Outcome measures Primary outcome was postdose NRS pain score at rest and with movement. The
NRS for pain with movement was assessed by lifting the affected leg. The examiner assessed
NRS score with movement by gently raising the patient's affected limb about 15 degree by
flexing the hip with the knee in extension. NRS score was assessed as part of standard care
at various timepoints, including at baseline, immediately after the analgesic treatment, at
10, 30, 60, and 120 minutes postdose time points, every 2 h thereafter until discharge from
the ED, and at the time of discharge from the ED and arrival at the orthopedic ward before
surgery.
Secondary outcomes were postdose quadriceps strength, rescue opiate use, complications,
length of ED stay, length of hospital stay, and patient-reported outcomes.
Quadriceps strength was assessed using the knee extension test and Oxford muscle strength
scale. Rescue opioid consumption was measured in morphine milligram equivalents (MME)

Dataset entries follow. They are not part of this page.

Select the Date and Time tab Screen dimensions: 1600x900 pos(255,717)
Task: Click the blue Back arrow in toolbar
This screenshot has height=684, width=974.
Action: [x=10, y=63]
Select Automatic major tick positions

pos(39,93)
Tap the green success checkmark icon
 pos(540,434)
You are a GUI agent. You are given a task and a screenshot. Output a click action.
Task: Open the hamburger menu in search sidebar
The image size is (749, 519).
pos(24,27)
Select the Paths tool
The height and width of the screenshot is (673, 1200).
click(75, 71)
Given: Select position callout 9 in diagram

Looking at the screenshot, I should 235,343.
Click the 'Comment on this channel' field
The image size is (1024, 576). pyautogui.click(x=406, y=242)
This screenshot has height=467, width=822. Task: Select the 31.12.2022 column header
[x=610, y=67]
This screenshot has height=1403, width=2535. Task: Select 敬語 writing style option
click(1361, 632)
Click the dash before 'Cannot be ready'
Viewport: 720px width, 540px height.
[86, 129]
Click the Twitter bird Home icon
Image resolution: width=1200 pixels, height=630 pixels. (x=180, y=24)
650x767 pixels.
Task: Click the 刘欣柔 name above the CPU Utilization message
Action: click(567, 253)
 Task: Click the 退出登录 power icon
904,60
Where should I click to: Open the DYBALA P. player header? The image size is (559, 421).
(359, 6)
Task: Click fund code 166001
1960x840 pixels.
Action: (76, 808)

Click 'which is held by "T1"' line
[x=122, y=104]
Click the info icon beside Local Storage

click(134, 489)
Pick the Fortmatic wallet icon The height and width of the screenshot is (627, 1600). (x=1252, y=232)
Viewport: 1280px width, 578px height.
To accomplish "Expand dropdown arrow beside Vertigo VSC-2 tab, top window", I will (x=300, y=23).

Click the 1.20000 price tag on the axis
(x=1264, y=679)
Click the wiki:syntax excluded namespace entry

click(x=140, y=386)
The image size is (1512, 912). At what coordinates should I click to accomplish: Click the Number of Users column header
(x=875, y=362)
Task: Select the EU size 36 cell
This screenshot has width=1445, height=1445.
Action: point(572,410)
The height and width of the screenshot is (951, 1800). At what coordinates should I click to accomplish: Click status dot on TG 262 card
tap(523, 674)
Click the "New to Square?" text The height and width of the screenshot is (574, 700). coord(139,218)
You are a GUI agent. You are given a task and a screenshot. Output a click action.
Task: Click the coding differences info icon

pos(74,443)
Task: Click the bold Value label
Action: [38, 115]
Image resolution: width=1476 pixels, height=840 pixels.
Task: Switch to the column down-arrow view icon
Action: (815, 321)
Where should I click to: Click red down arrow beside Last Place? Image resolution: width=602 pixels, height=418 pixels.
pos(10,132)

administered over all ED visits during the study timeframe. Any complications or side effects
of nerve blocks, including local infection, intravascular injection of local anesthetics and
immediate systemic toxicity, will be recorded. In opioid group, any side effects of opioids
such as drowsiness, desaturation, nausea and vomiting, delirium, or respiratory distress,
will be recorded. Patient-reported outcome defined as patient satisfaction (120 minutes after
initial analgesics, patients were asked whether they would choose the same anesthetic
handling; "yes" or "no").
Sample size calculation and statistical analyses Sample size could not be calculated, as
there is no prior trial on comparison of PENG block and intravenous morphine in patient with
hip fractures. This trial will be a pilot trial. Hence, the investigators intend to recruit
200 participants in total using a 1:1 allocation ratio, with 100 participants randomised into
each arm. Chi-squared test or Fisher's exact test was used for categorical variables, and
Student's t-test was used for continuous variable. Logistic regression was used to analyze
data with dichotomous outcomes; p < 0.05 was considered statistically significant.